■ SELECTION ■
%%

Key facts

  • The operating system (OS) allows you to assign a “debugger” process to a process.
  • Let’s call the debugging process, the debugger and the process being debuged the debugee.
  • The debugger has read/write access to the debugee’s entire virtual address space.
  • When a debugee throws an exception, the OS gives the debugger a chance to respond first, then it passes it to the debugee.
  • “Debug info” is basically information that maps from source file (lines in the code) to locations in the binary (and vice versa).
  • Debug info can either be placed directly in the binary, or it can be in a seperate .pdb file.
  • Debug info can be generated by the compiler when you are compiling the binary.

How it works

When you put a break point using your IDE, your IDE tells your debugger the source location (i.e. the line). Your debugger uses the debug info (either embedded in the debugee or in a .pdb file) to map this source location to a binary. It changes the first binary instruction in that location to a special instruction that will tell the CPU to throw a “break point” exception. When the CPU throws the break point exception, the exception is forwarded to the debugger, the debugger pauses execution of the program (i.e. blocks it). Since the debugger has read/write access to the debugee’s virtual address space, it can see all the variables, it reports these to the IDE. When you press continue in your IDE, your IDE tells the debugger to continue. Your debugger then changes that binary instruction from the break point instruction back to whatever it was. It then unpauses the debugee.

What about when you “step down”?. Well, your debugger uses the debug info to find the binary location of the next line of code. It puts the break point binary instruction there. Then lets the debugee run. You already know what happens when the debugee reaches the break point binary instruction.

The other things like “step in” and “step out” work in a similar way.

Not too bad eh?

%%

■ PROVIDED MATERIAL ■
%%

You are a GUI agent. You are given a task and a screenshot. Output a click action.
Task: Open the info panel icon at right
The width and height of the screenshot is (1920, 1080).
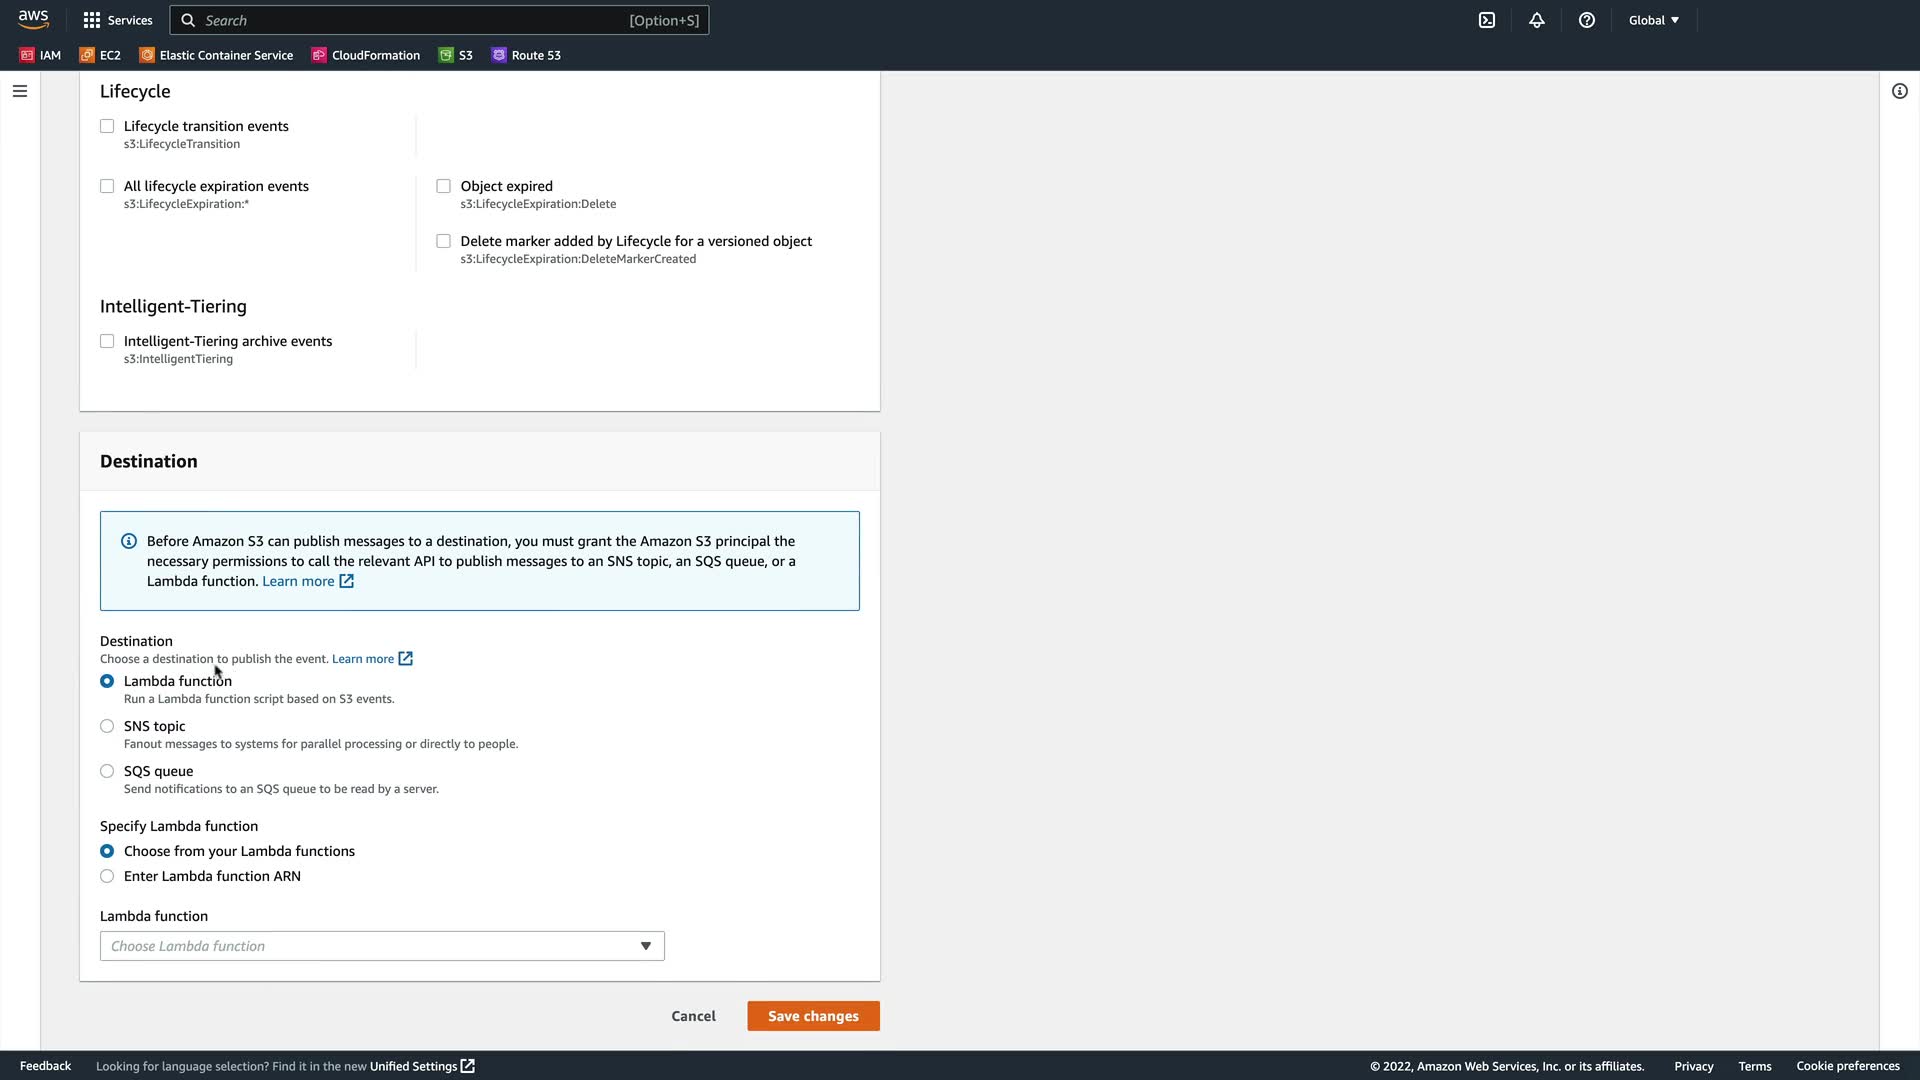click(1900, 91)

%%
%%

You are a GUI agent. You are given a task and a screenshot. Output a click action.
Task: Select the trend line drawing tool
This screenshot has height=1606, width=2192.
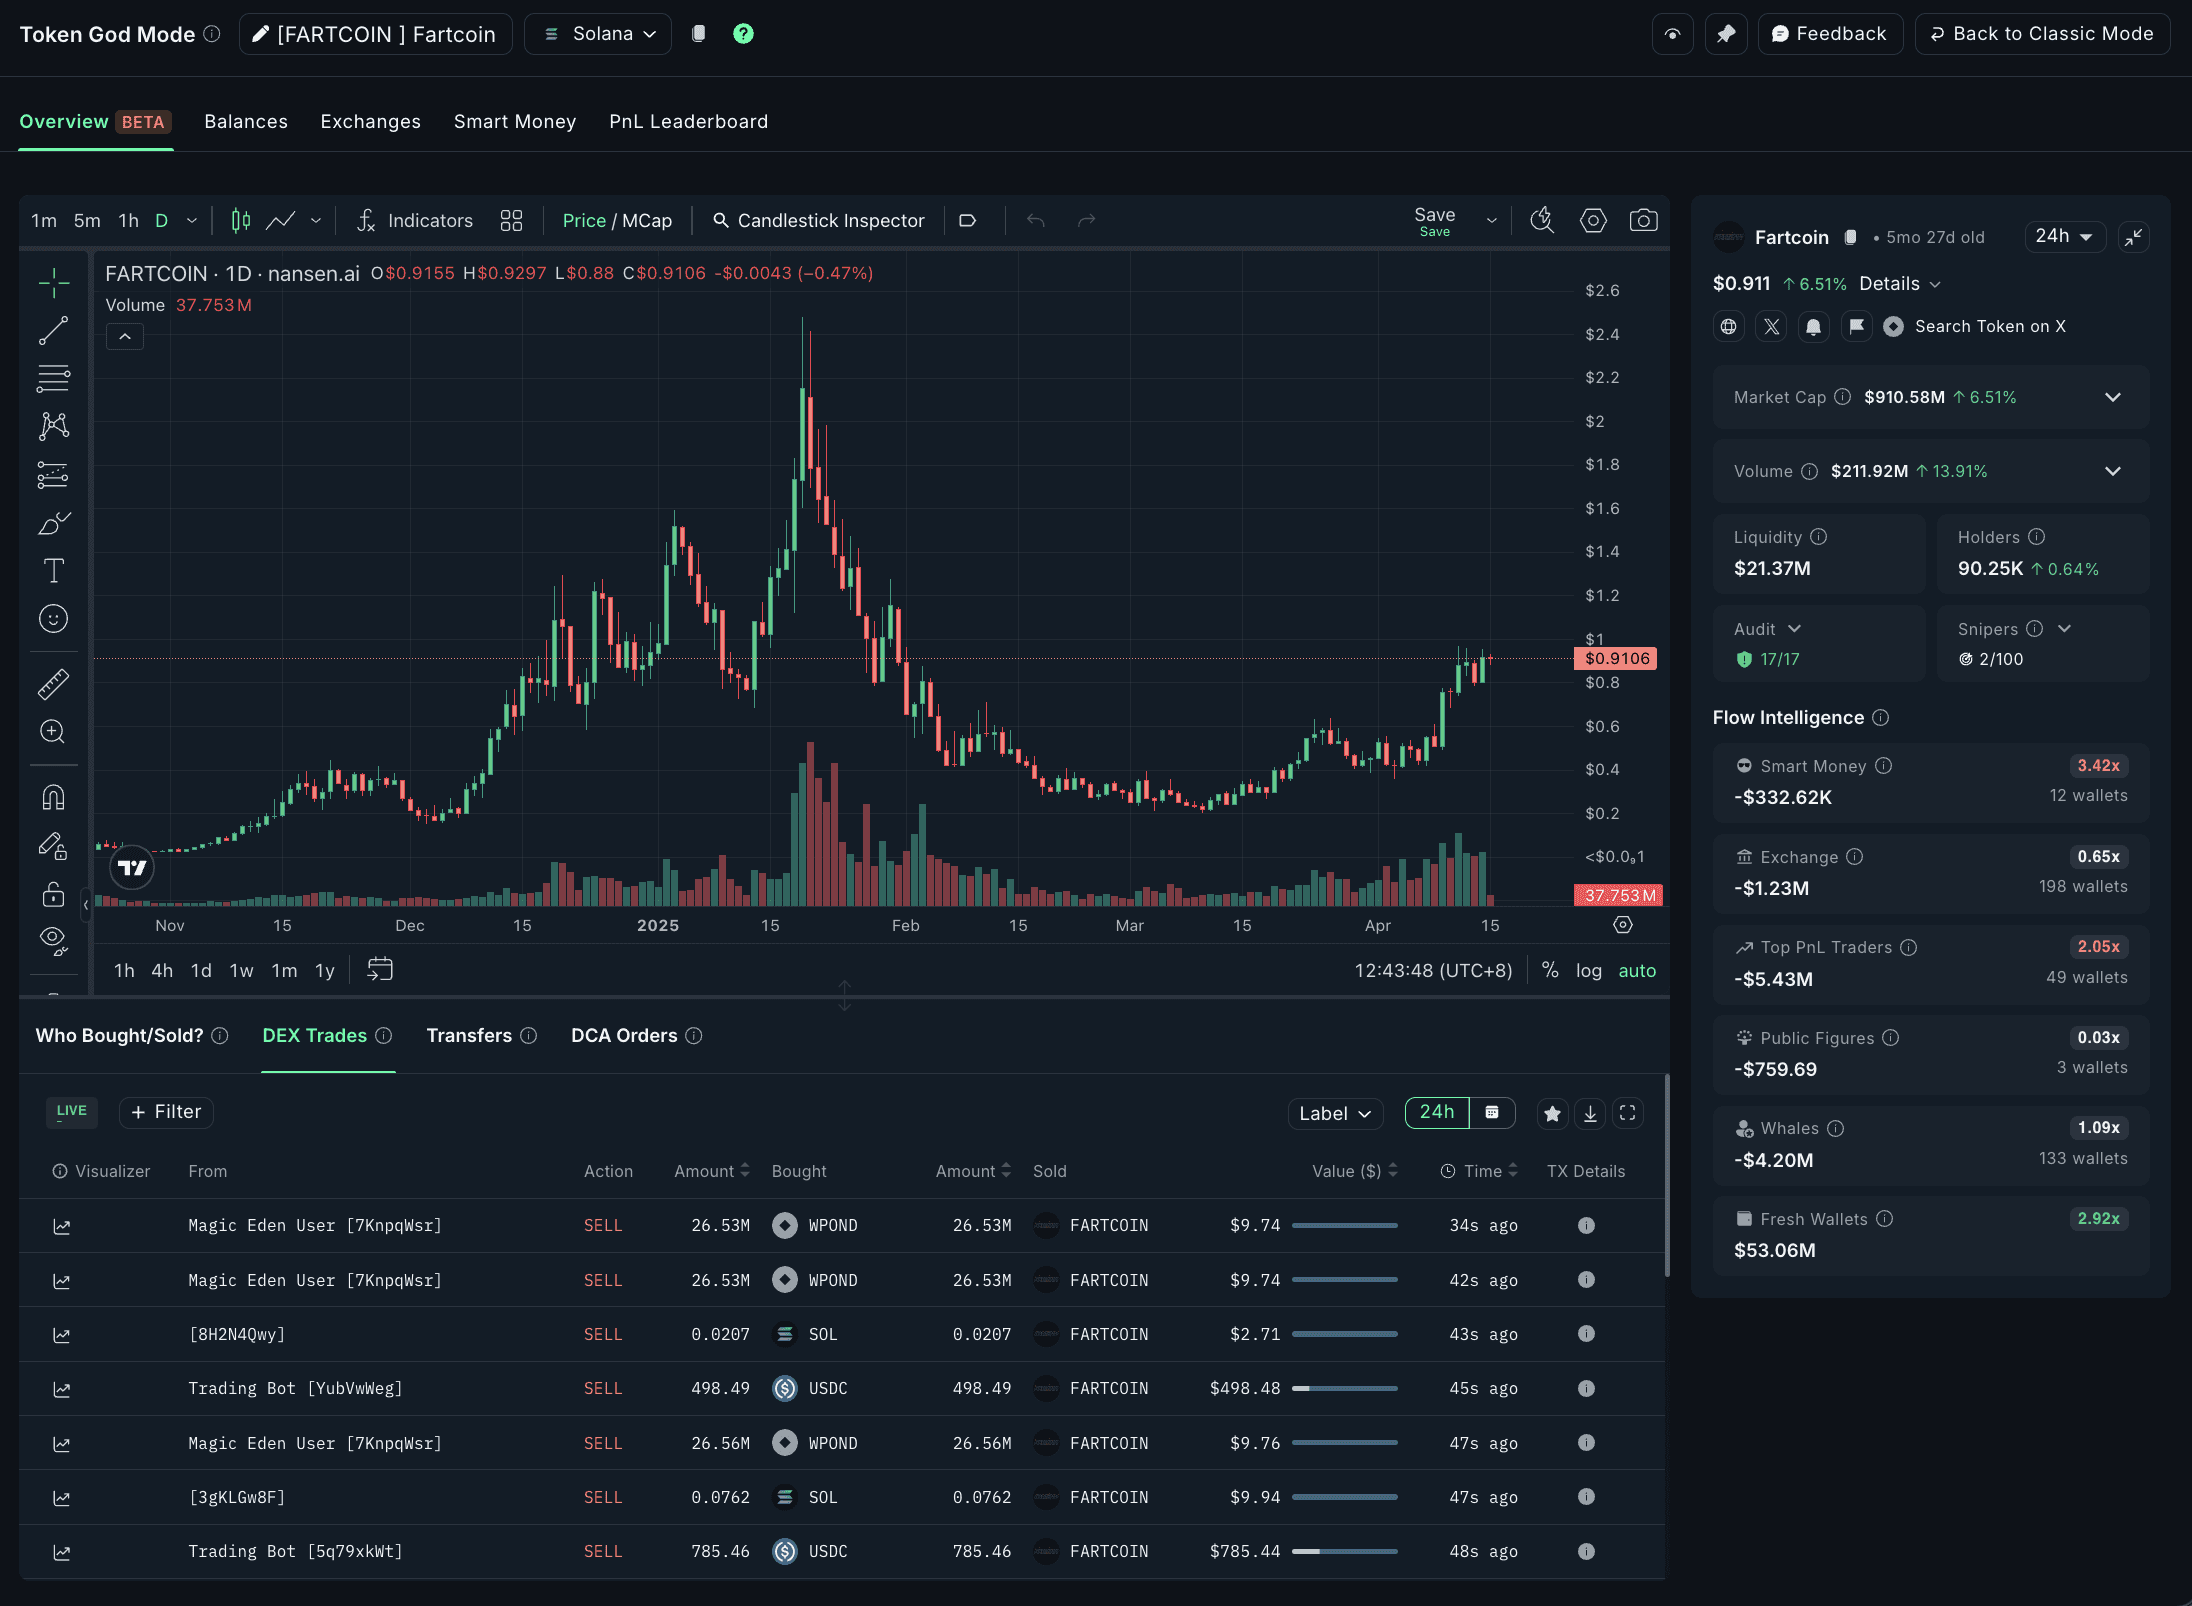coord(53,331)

%%
%%

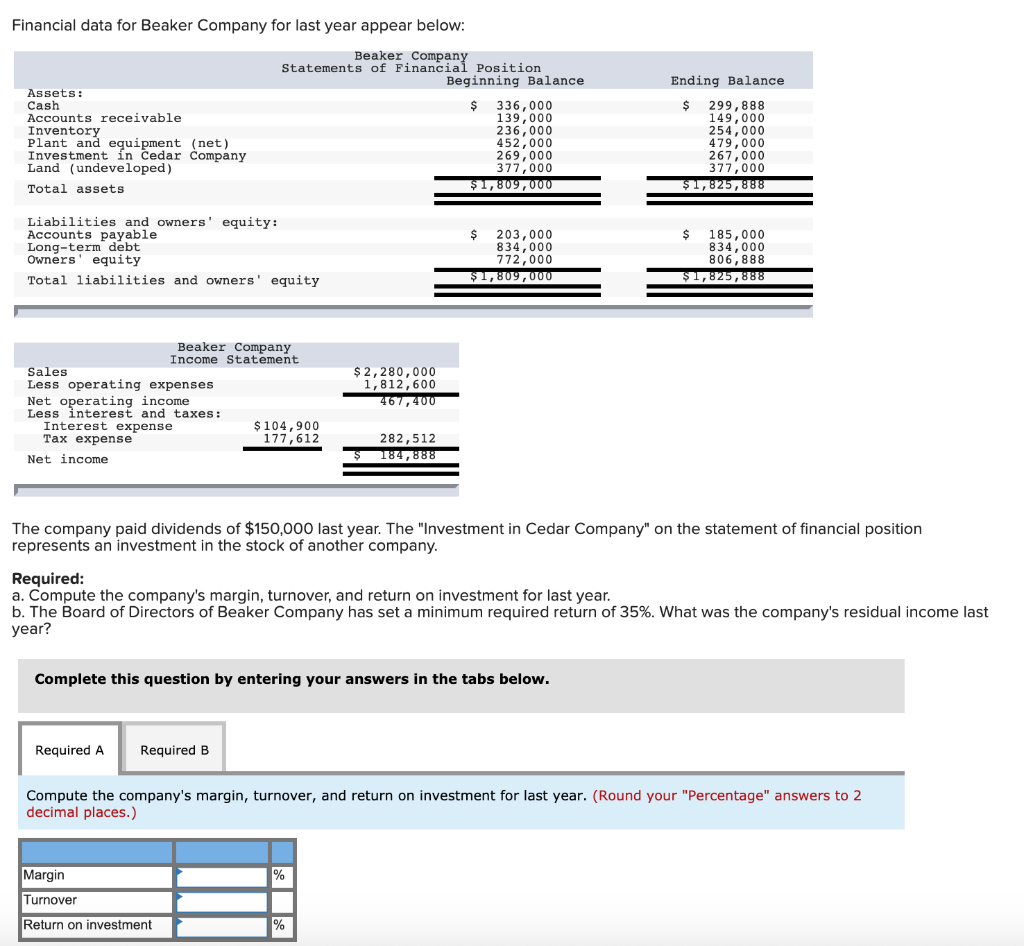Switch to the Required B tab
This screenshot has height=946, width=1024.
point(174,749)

%%

■ WORK INSTRUCTIONS ■
1) Write out everything in the debugger explanation from "What about when" down to "a similar way.", word for word.
2) Turn the paragraph of the debugger explanation that begins "When you put a break point using your IDE" into a numbered list of steps.

■ SOLVED TASKS ■
1)
What about when you “step down”?. Well, your debugger uses the debug info to find the binary location of the next line of code. It puts the break point binary instruction there. Then lets the debugee run. You already know what happens when the debugee reaches the break point binary instruction.

The other things like “step in” and “step out” work in a similar way.

2)
1. The IDE tells the debugger the source location, or line, of the break point.
2. The debugger uses the debug info, either embedded in the debugee or in a .pdb file, to map that source location to a binary location.
3. The debugger changes the first binary instruction at that location to a special instruction that makes the CPU throw a break point exception.
4. When the CPU throws the exception, it is forwarded to the debugger, which pauses (blocks) the program.
5. The debugger has read/write access to the debugee's virtual address space, so it can see all the variables and report them to the IDE.
6. When you press continue, the IDE tells the debugger to continue.
7. The debugger changes the break point instruction back to the original instruction and unpauses the debugee.